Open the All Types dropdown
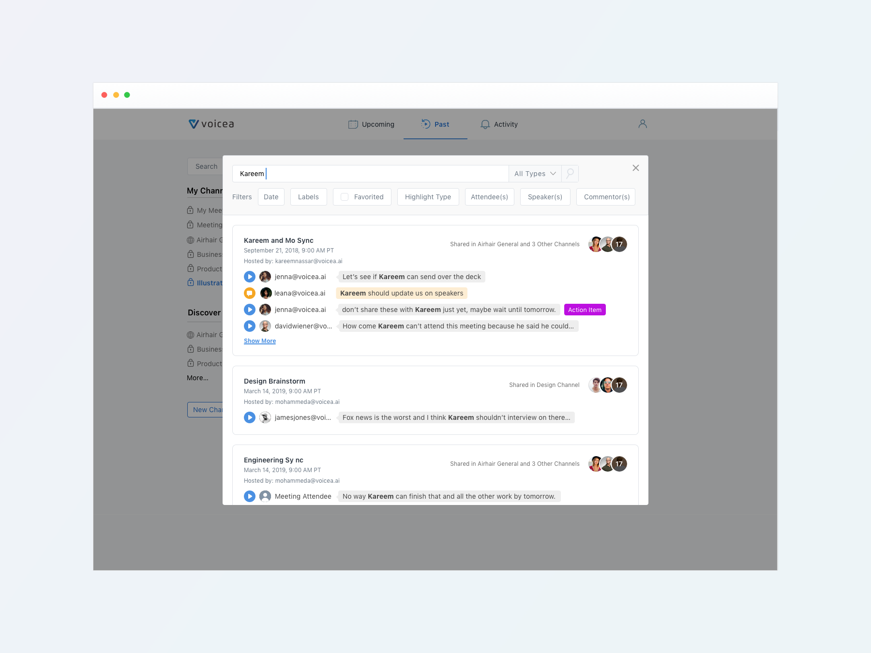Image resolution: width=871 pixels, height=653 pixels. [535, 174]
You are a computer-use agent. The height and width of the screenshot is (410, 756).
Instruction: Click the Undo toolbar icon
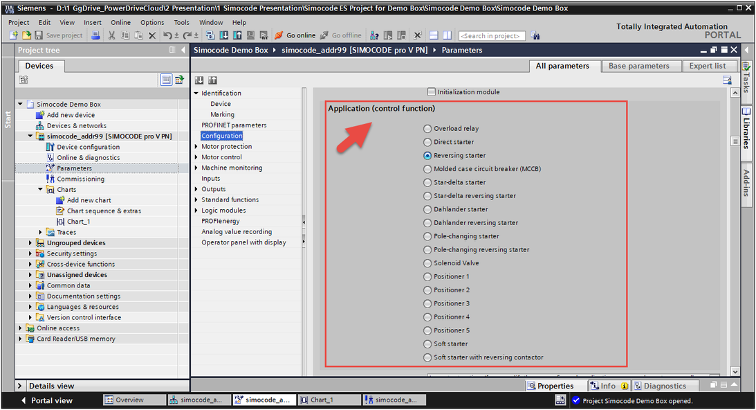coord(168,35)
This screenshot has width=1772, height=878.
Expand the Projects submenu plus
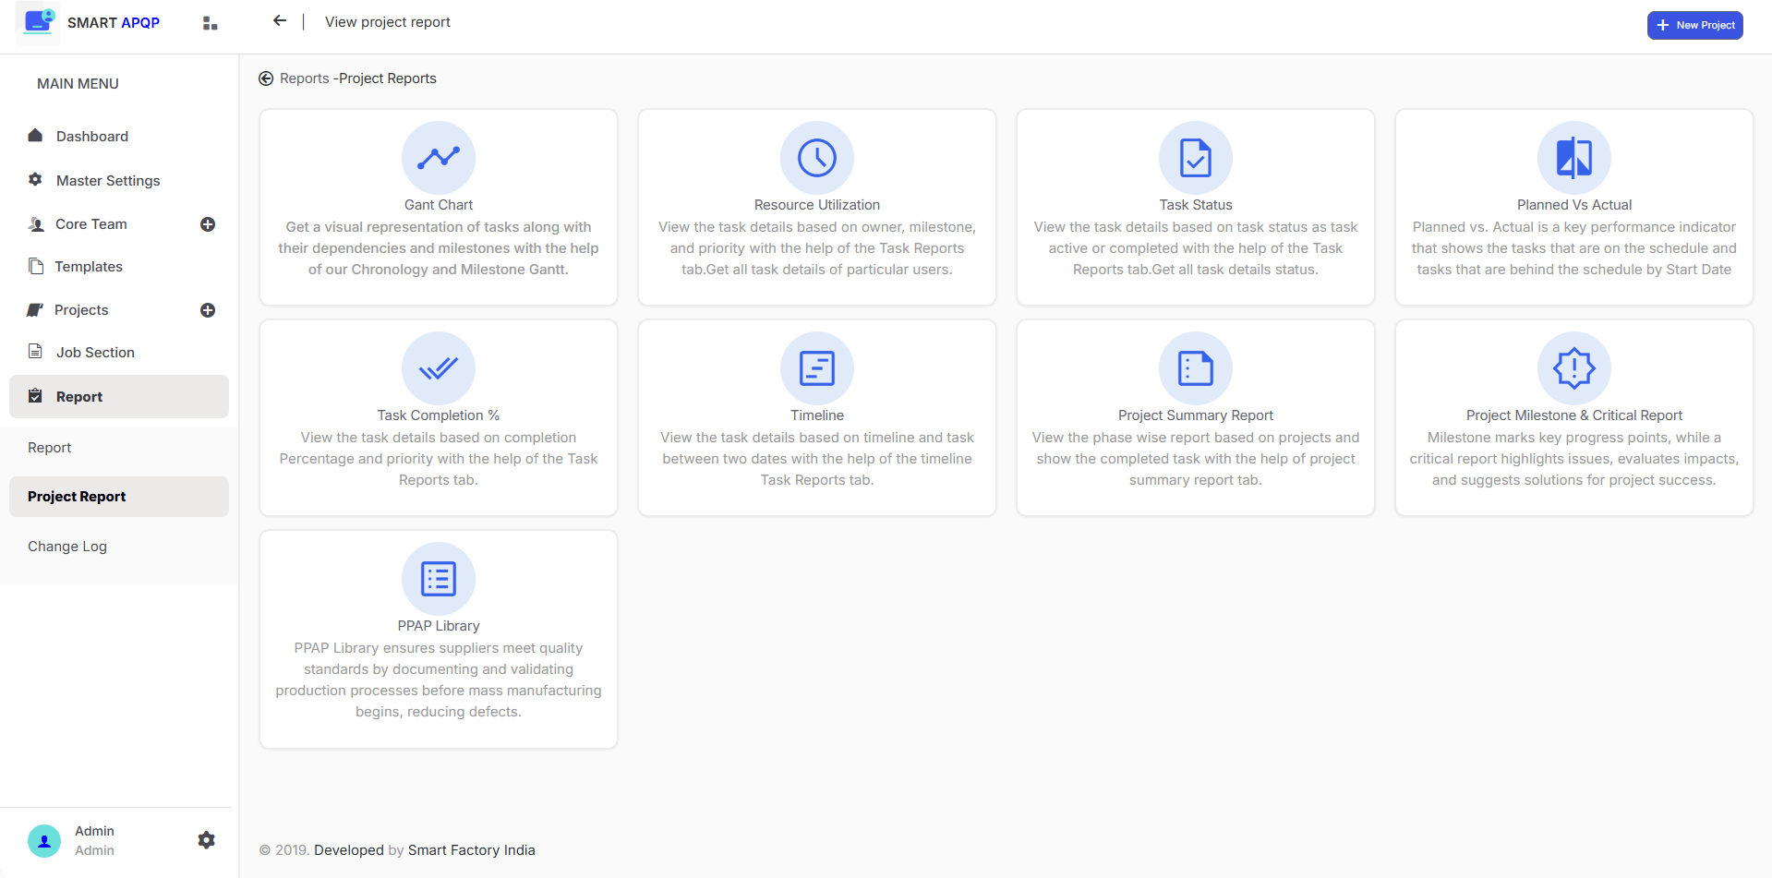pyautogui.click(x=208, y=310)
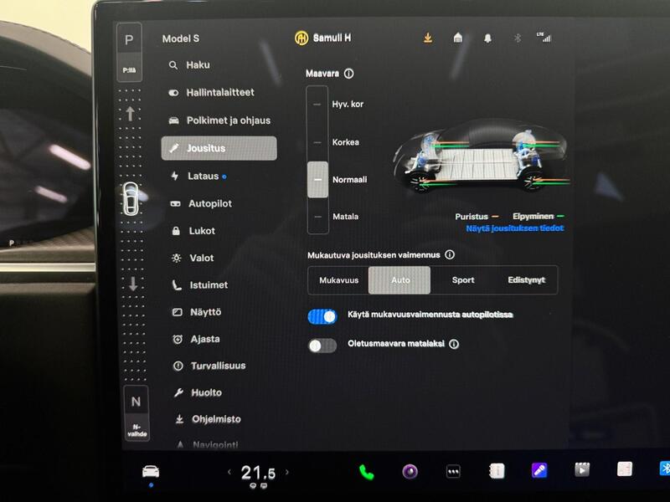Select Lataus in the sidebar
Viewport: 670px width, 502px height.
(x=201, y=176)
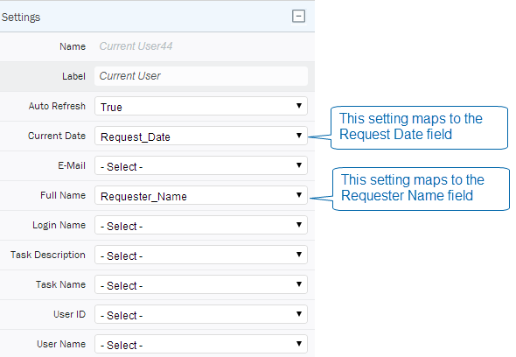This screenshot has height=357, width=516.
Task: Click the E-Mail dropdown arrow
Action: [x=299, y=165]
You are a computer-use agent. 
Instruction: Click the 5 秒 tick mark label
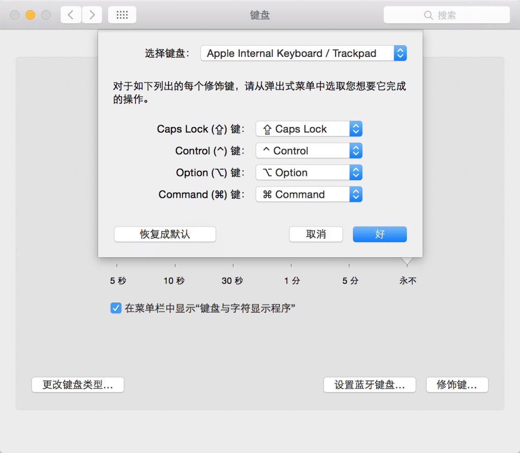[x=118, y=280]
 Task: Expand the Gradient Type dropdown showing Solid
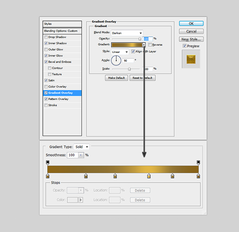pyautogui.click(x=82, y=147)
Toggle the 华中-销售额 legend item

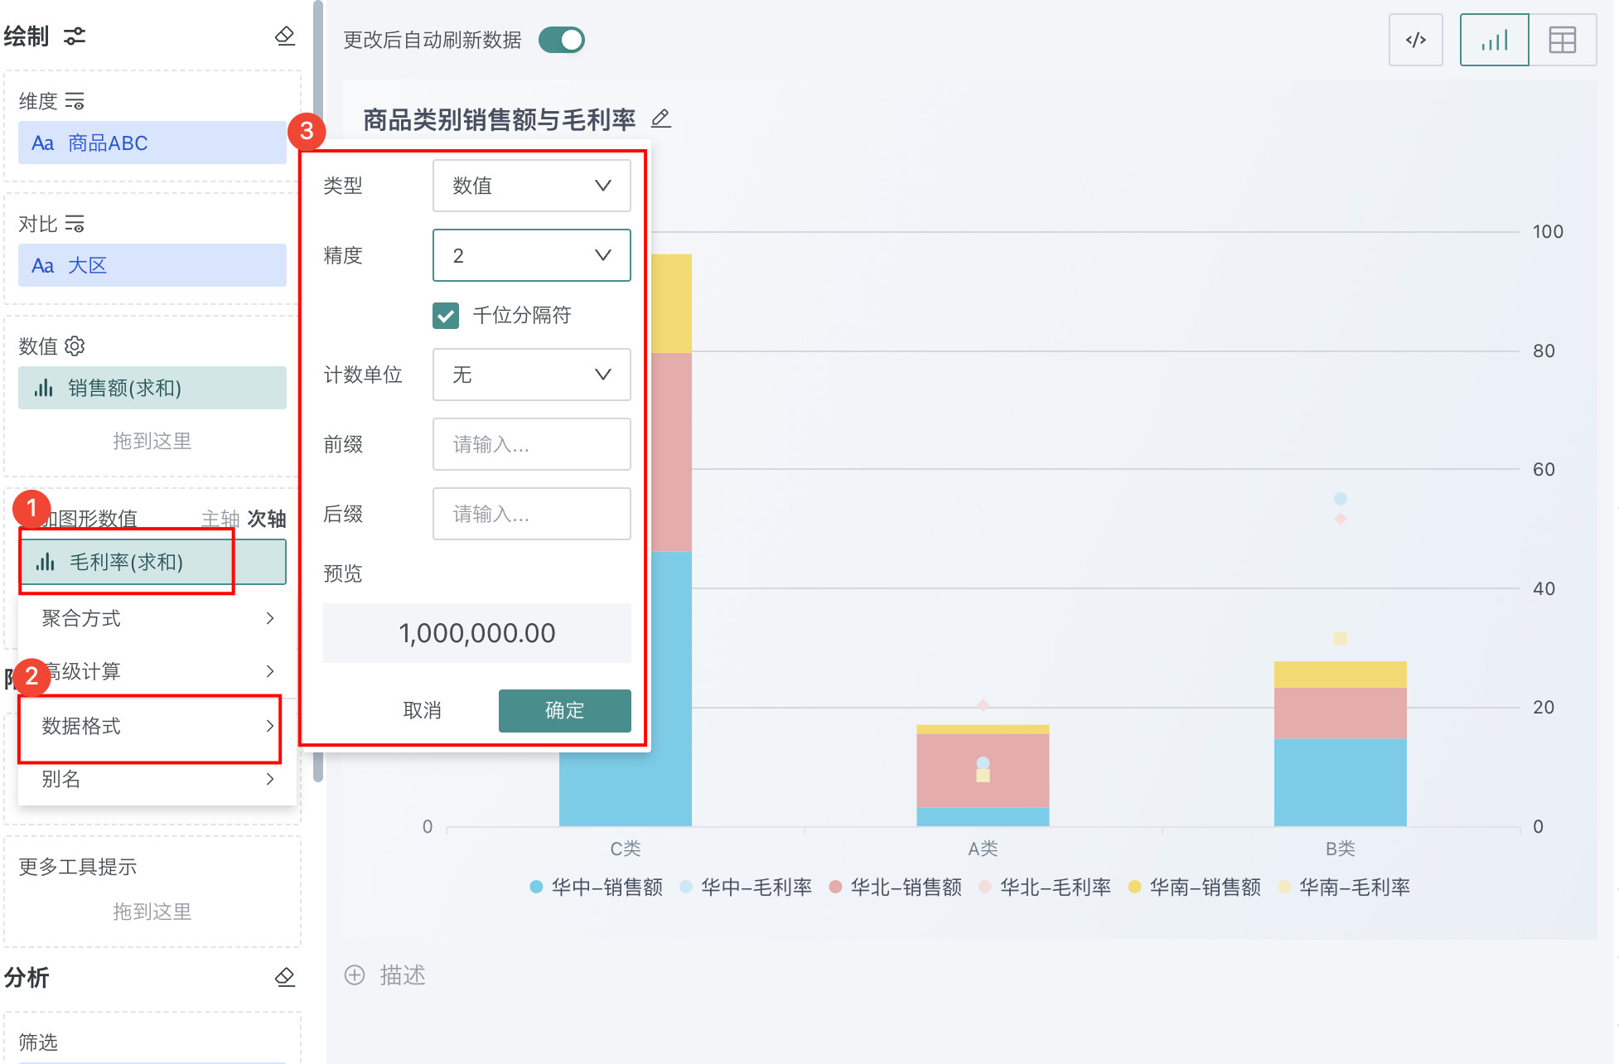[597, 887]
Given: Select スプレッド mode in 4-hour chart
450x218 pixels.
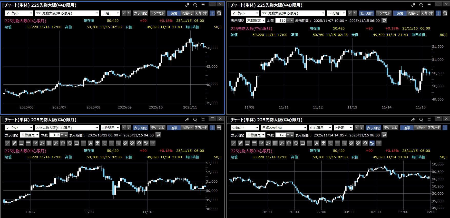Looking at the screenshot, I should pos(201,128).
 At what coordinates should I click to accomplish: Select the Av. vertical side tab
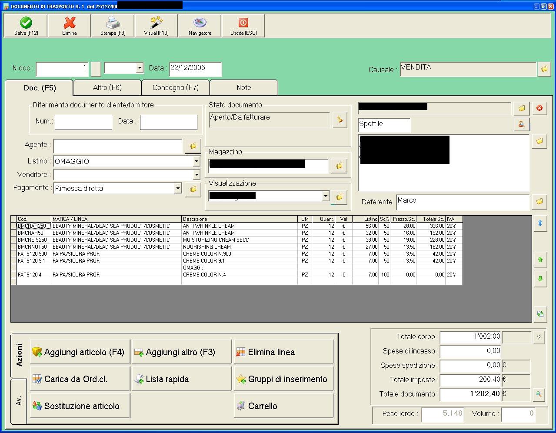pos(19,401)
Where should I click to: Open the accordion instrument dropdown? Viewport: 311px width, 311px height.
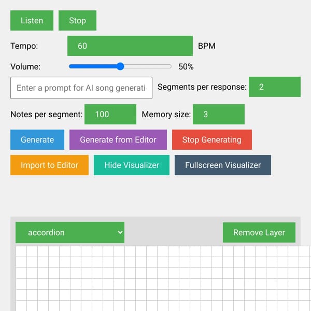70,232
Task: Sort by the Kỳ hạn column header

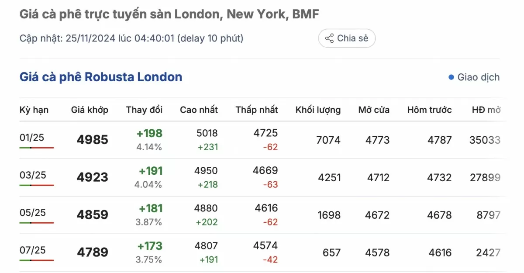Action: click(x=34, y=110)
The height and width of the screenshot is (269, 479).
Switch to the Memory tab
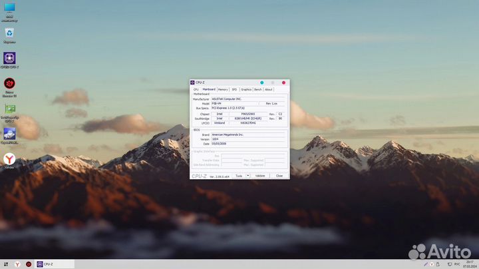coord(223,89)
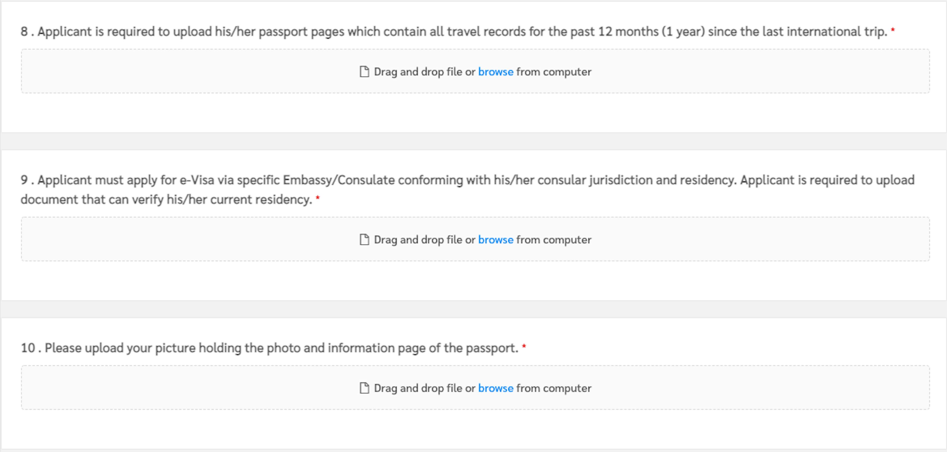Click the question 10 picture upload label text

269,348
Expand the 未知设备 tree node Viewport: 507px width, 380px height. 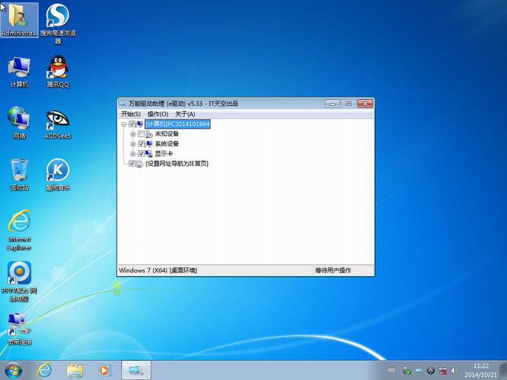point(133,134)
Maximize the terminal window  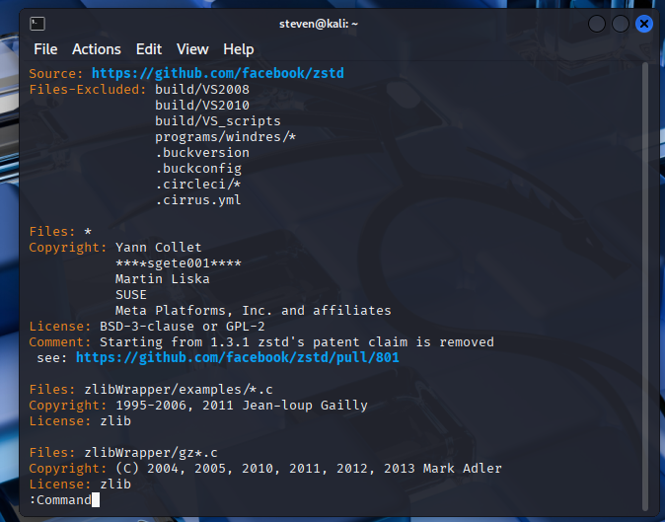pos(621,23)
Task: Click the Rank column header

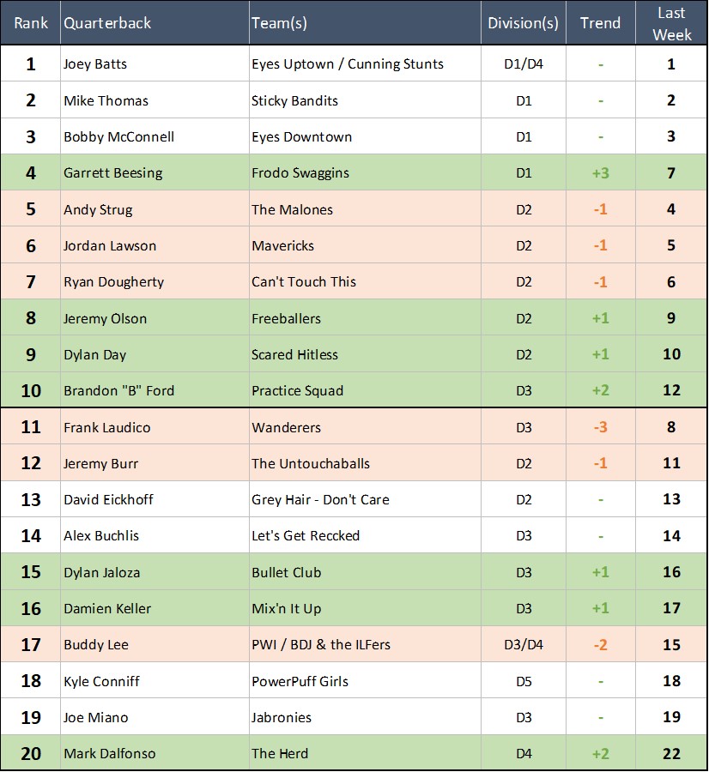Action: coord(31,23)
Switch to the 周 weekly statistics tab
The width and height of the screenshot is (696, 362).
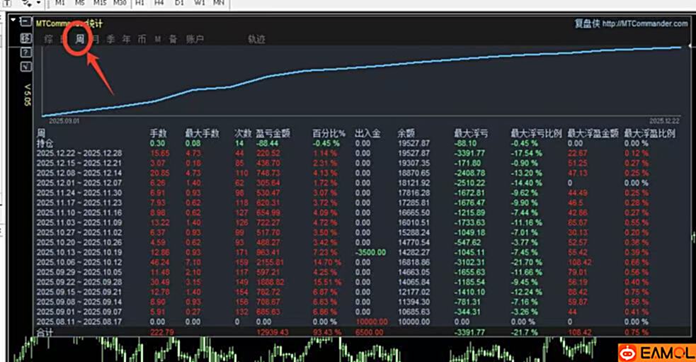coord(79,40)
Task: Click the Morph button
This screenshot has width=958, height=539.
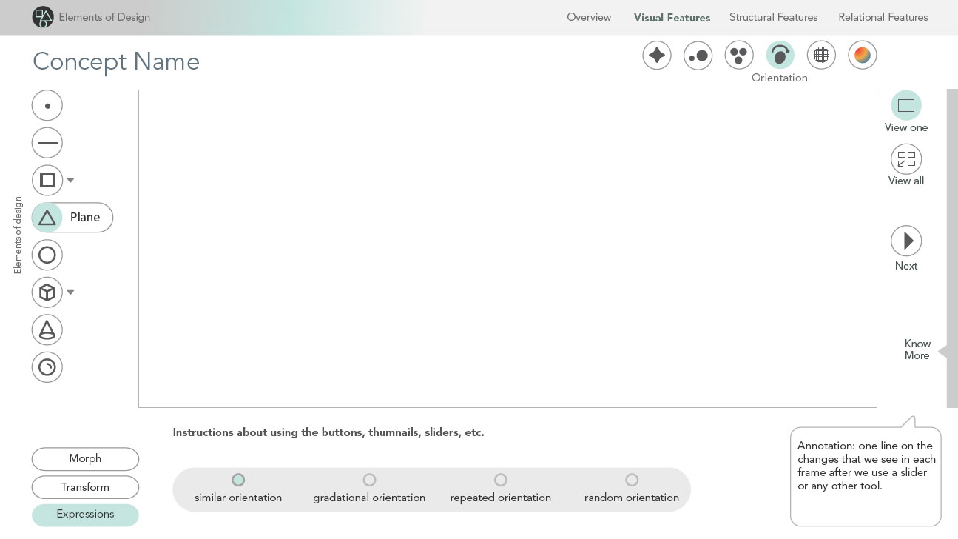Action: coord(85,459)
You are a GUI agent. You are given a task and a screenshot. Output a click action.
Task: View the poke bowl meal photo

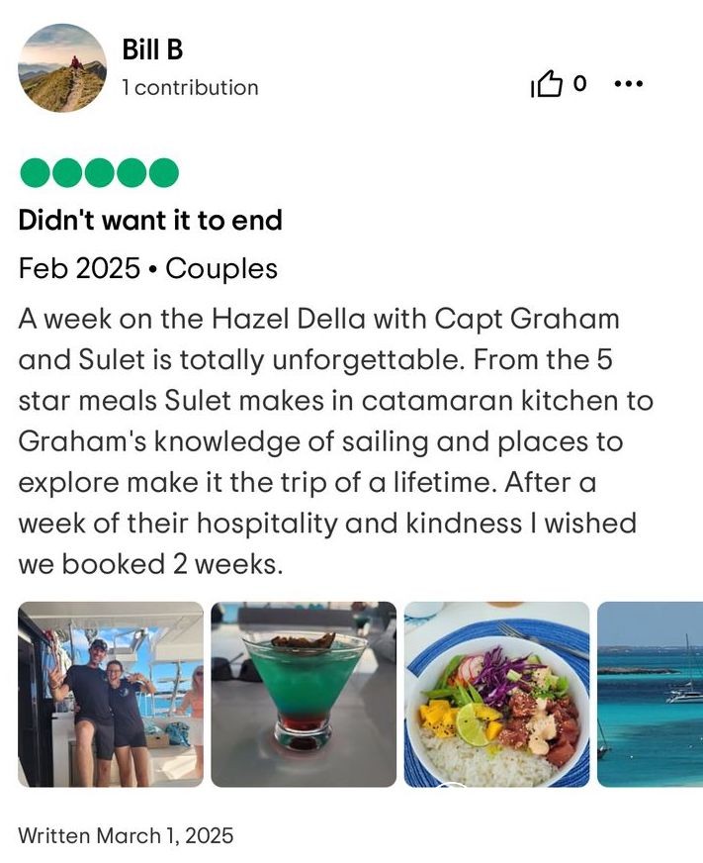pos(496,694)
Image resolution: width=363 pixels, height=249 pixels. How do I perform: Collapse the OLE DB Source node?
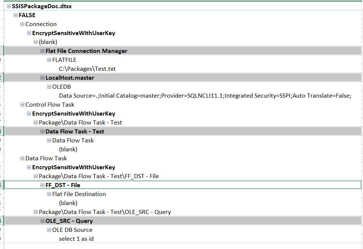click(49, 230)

◆ Requirements
Rewrite the stretch of the data from the line containing "Task: Click the Rank column header" through the end of the data as a Markdown table with the columns Row and Text, giving each line its own numbered row and skipping blank lines. Leave the pictures out of the table.

◆ Complete response
| Row | Text |
|---|---|
| 1 | Task: Click the Rank column header |
| 2 | Action: coord(31,23) |
| 3 | Switch to the 周 weekly statistics tab |
| 4 | The width and height of the screenshot is (696, 362). |
| 5 | coord(79,40) |
| 6 | Task: Click the Morph button |
| 7 | This screenshot has width=958, height=539. |
| 8 | Action: coord(85,459) |
| 9 | You are a GUI agent. You are given a task and a screenshot. Output a click action. |
| 10 | Task: View the poke bowl meal photo |
| 11 | pos(496,694) |
| 12 | Image resolution: width=363 pixels, height=249 pixels. How do I perform: Collapse the OLE DB Source node? |
| 13 | click(49, 230) |